Par exemple, à partir de l’ouvrage de Rafn, la « tour de Newport », dans l’État du Rhode Island, a longtemps été considéré comme un baptistère – soit un édifice religieux destiné à pratiquer le baptême chez les chrétiens – ayant été construit par des colons scandinaves, alors qu’il s’agissait d’un simple moulin à vent en ruine.
Beaucoup d’autres exemples de prétendus vestiges nordiques ont proliféré, certains allant jusqu’à faire douter les chercheurs, tel que la carte dite « du Vinland ». Il s’agissait d’une carte du monde confectionnée en vélin, censée dater d’environ 1440, qui montrait deux îles dans l’Atlantique Nord : le Groenland, ainsi que le Vinland. Ce document aurait vraisemblablement été élaboré au cours de la première moitié du XXe siècle.
Le Vinland en question
Dans la littérature du XIe siècle cependant, on retrouve des allusions au Vinland, sans savoir s’il s’agit du continent américain. Le géographe germanique Adam de Brême évoque la découverte du Vinland dans son écrit Histoire des archevêques de Hambourg :
« En outre, il [le roi Sveinn] mentionna encore une île que beaucoup ont découverte dans cet océan et qui s’appelle Vínland [quæ dicitur Winland] du fait que des vignes sauvages y poussent et donnent un excellent vin. Et il y a abondance de blé qui pousse sans semailles, ce qui n’est pas une affabulation, nous le savons de source danoise très sûre. »
Histoire des archevêques de Hambourg, Adam de Brême, XIe siècle
Adam de Brême a bien rencontré le roi danois Sveinn, mais son récit n’offre pas davantage de précisions. On trouve une meilleure description des expéditions et de la découverte du Vinland particulièrement dans deux sagas islandaises, datant probablement du XIIIe siècle.
Il s’agit de la Saga d’Eric le Rouge et de la Saga des Groenlandais. Depuis le milieu du XIXe siècle, celles-ci ont fait l’objet de nombreuses études critiques et la question de la valeur de vérité que l’on peut attribuer à ces récits restent discutables, puisque ces récits mêlent histoire et fiction.
La considération des sagas par les historiens a évolué depuis le XIXe siècle. Durant ce dernier, ils considéraient que ces histoires reposaient sur des faits tandis qu’au XXe siècle, ils y voyaient plutôt des compositions littéraires, pouvant de fait, romancer la réalité. Néanmoins, en analysant les deux récits, on retrouve de véritables éléments historiques, toujours sujets à controverse et difficiles à cerner.

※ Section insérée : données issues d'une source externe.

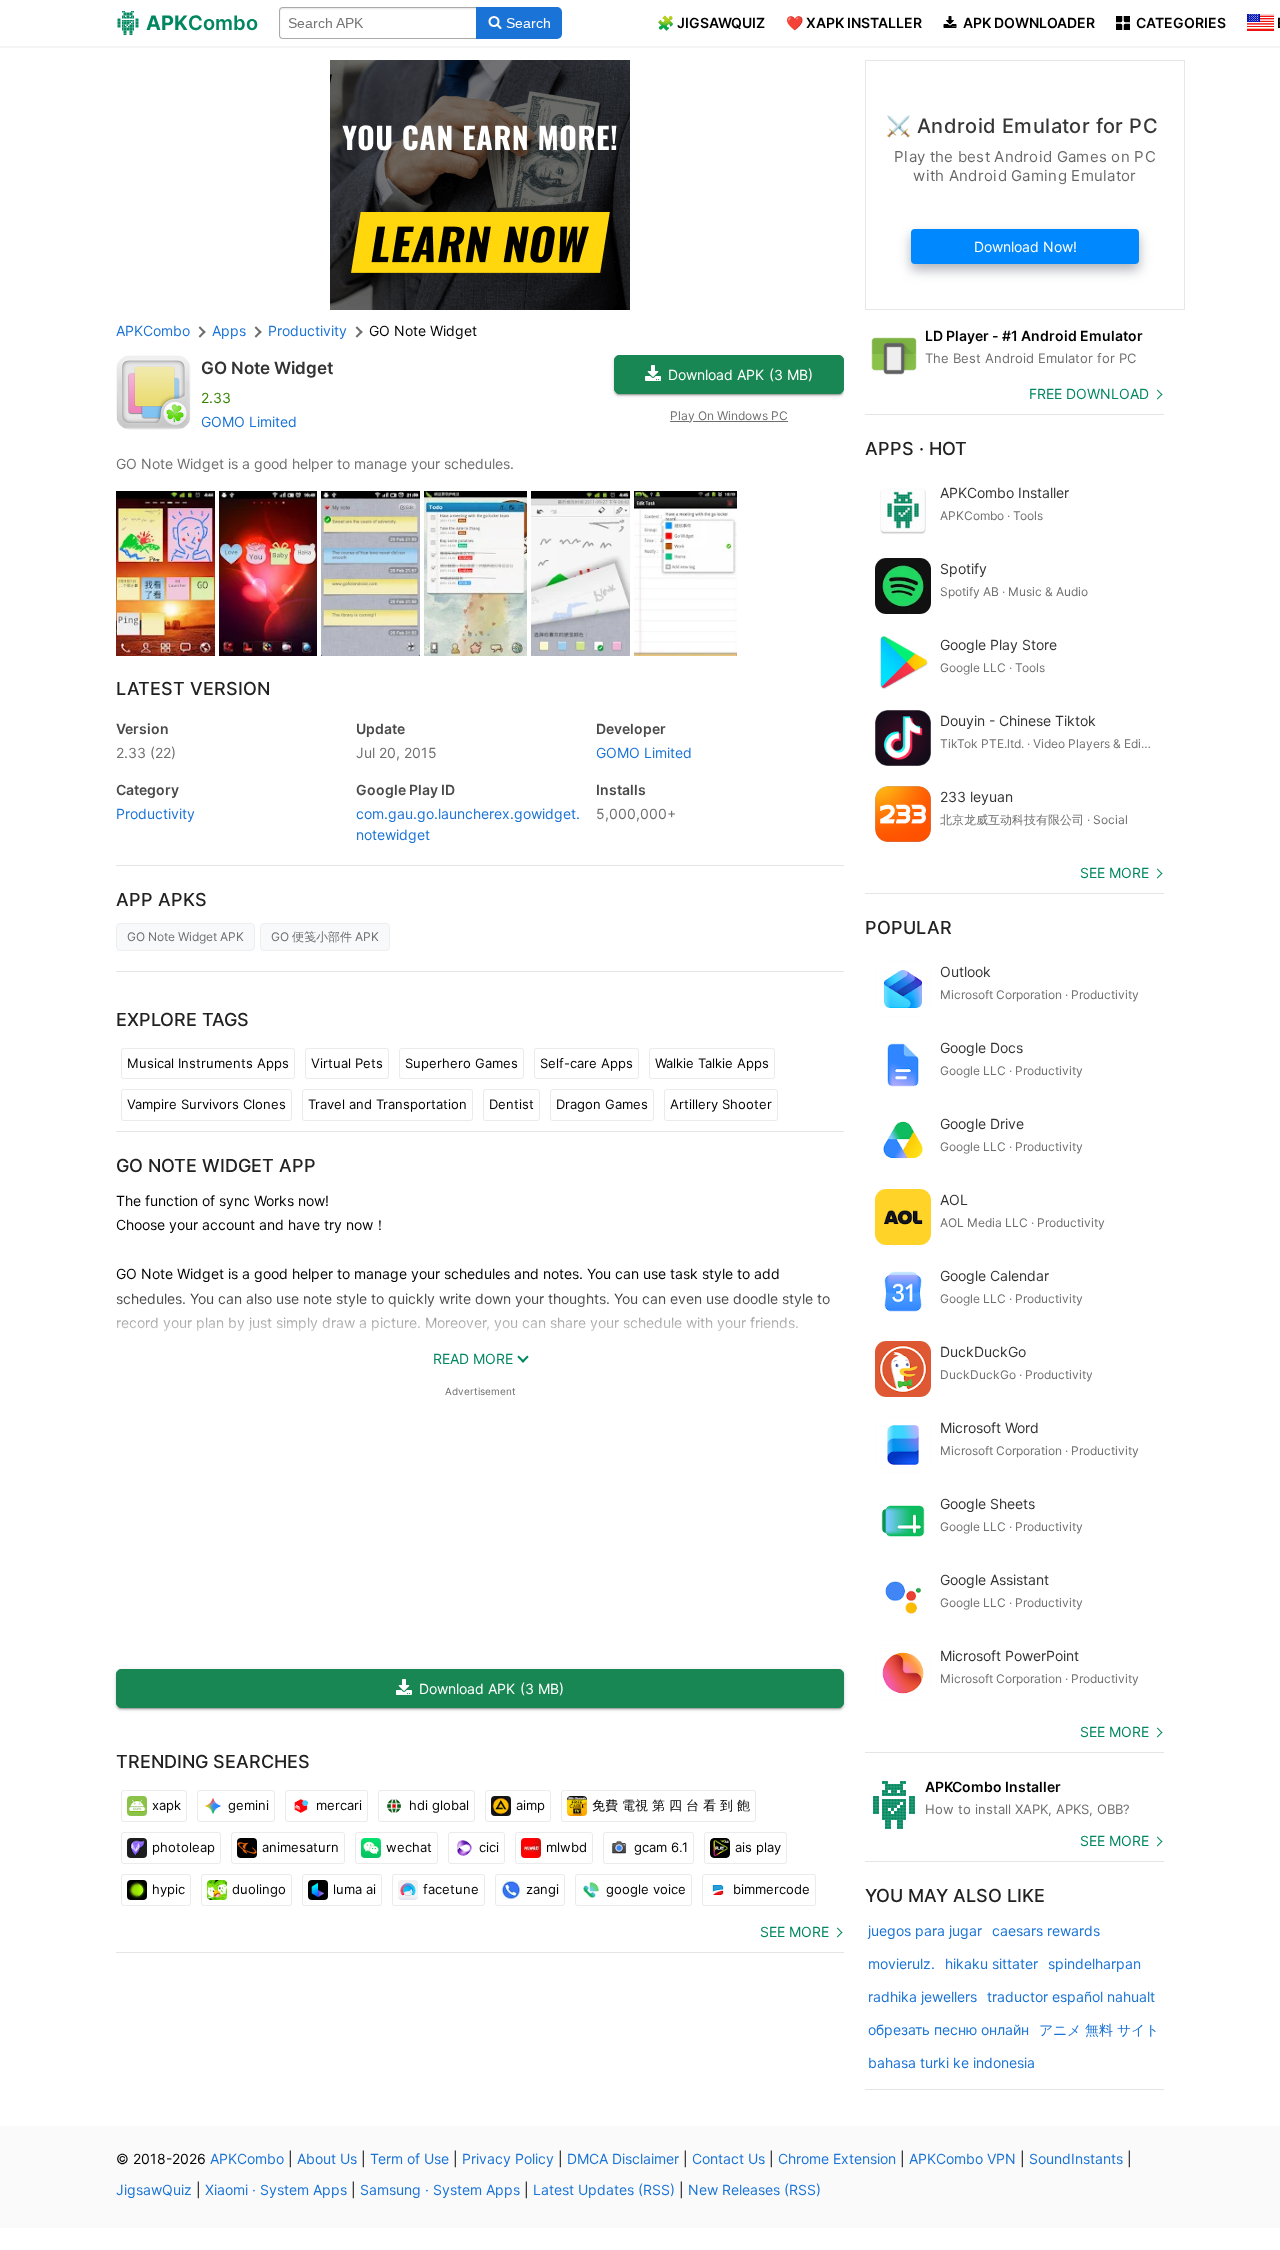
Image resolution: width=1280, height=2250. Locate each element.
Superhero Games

Par exemple, la mention de la vigne et du blé sauvage est une réalité du Vinland puisque Adam de Brême l’évoquait lui-même dans le passage cité ci-dessus de son ouvrage, et au XVIe siècle, l’explorateur français Jacques Cartier voyait en remontant le fleuve Saint-Laurent du « blé sauuaige, qui a l’espy come seilgle et le grain conme auoyne » et « tant de vygnes chargez de raisins le long dudict fleuve ».
Les preuves archéologiques
Une découverte archéologique au cours des années 60 nous permet aujourd’hui d’affirmer la présence du peuple scandinave en Amérique du Nord : les vestiges d’un établissement viking sur le site de l’Anse aux Meadows, sur l’île de Terre-Neuve. Ceux-ci furent découverts et fouillés par le couple norvégien Helge et Anne Stine Ingstad.
Le site de l’Anse aux Meadows
Les constructions s’apparentent aux riches fermes d’Islande et du Groenland. Grâce à la méthode de datation au carbone 14, nous savons que le site fut occupé entre 990 et 1030, ce qui colle avec la chronologie des sagas.
La capacité d’accueil de l’installation est estimée à au moins 80 personnes. La présence de trois ateliers avec un fourneau qui servait à la fusion du minerai de fer ainsi que de copeaux de bois, de clous ou de scories de forge attestent d’une activité de réparation navale. De plus, l’absence de sépultures païenne ou chrétienne corrobore l’idée d’une occupation assez courte dans le temps.
Des questions qui subsistent
Si la présence viking sur le continent américain est une idée largement accepté, la question de ce qu’est précisément le Vinland reste en suspens aujourd’hui. En effet, il paraît peu vraisemblable que Terre-Neuve soit le Vinland puisque la péninsule n’abrite aucune vigne.
Également, il reste encore des débats concernant l’ampleur des voyages vikings en Amérique du Nord. Sont en question la durée de leur présence et leurs interactions avec les populations autochtones notamment. Certains chercheurs soutiennent que les Vikings sont allés explorer plus loin dans le continent nord-américain, tandis que d’autres pensent que leurs voyages étaient limités et sporadiques.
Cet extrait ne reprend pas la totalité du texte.